**Data under study**
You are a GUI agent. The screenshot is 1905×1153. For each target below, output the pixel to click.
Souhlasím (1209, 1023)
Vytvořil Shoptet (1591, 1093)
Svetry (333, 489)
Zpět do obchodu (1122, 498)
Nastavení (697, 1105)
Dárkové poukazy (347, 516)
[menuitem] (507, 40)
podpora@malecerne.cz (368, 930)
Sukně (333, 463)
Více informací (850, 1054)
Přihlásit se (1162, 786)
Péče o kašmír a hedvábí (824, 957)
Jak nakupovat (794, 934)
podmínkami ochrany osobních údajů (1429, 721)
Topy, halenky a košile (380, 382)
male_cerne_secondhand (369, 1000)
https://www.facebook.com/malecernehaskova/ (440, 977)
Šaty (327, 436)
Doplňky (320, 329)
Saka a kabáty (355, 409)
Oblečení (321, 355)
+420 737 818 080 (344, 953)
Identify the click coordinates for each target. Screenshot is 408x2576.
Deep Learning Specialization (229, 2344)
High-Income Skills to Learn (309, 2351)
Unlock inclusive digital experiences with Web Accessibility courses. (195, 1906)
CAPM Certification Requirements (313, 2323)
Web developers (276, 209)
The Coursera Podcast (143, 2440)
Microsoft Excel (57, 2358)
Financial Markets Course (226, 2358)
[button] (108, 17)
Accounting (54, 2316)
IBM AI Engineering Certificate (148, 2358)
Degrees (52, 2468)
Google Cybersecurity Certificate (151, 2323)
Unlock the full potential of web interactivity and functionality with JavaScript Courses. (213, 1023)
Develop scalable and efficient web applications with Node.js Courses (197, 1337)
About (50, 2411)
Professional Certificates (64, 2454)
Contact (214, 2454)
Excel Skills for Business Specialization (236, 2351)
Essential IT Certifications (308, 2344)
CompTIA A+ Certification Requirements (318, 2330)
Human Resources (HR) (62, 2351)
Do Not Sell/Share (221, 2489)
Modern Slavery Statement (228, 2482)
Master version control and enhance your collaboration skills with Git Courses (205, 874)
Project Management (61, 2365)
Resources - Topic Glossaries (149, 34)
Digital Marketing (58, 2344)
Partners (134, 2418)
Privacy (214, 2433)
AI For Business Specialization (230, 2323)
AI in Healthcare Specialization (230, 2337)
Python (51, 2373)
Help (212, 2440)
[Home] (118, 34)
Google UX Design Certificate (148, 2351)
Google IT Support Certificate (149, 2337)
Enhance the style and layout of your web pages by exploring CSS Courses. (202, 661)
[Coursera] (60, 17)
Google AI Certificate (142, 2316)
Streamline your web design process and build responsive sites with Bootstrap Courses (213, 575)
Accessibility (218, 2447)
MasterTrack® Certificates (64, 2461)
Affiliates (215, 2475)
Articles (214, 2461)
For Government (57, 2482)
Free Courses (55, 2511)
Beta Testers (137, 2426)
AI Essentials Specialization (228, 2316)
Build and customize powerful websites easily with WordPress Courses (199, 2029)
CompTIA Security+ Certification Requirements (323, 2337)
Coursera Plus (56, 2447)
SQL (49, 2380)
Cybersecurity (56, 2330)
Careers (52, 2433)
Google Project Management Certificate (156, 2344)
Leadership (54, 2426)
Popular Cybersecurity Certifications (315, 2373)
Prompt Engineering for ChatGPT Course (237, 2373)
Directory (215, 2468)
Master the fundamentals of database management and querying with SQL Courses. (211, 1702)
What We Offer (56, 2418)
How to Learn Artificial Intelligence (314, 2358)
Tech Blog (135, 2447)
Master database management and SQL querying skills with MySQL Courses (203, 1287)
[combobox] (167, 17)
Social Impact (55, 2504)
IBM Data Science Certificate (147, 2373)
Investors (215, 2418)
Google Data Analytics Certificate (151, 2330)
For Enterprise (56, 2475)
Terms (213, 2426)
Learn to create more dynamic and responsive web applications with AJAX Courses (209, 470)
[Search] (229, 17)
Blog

**Task description**
Lines from the one holding "Master the fundamentals" through the end of the material above should be output exactly, and all others skipped.

**Reply to the task**
Master the fundamentals of database management and querying with SQL Courses. (211, 1702)
What We Offer (56, 2418)
How to Learn Artificial Intelligence (314, 2358)
Tech Blog (135, 2447)
Master database management and SQL querying skills with MySQL Courses (203, 1287)
[combobox] (167, 17)
Social Impact (55, 2504)
IBM Data Science Certificate (147, 2373)
Investors (215, 2418)
Google Data Analytics Certificate (151, 2330)
For Enterprise (56, 2475)
Terms (213, 2426)
Learn to create more dynamic and responsive web applications with AJAX Courses (209, 470)
[Search] (229, 17)
Blog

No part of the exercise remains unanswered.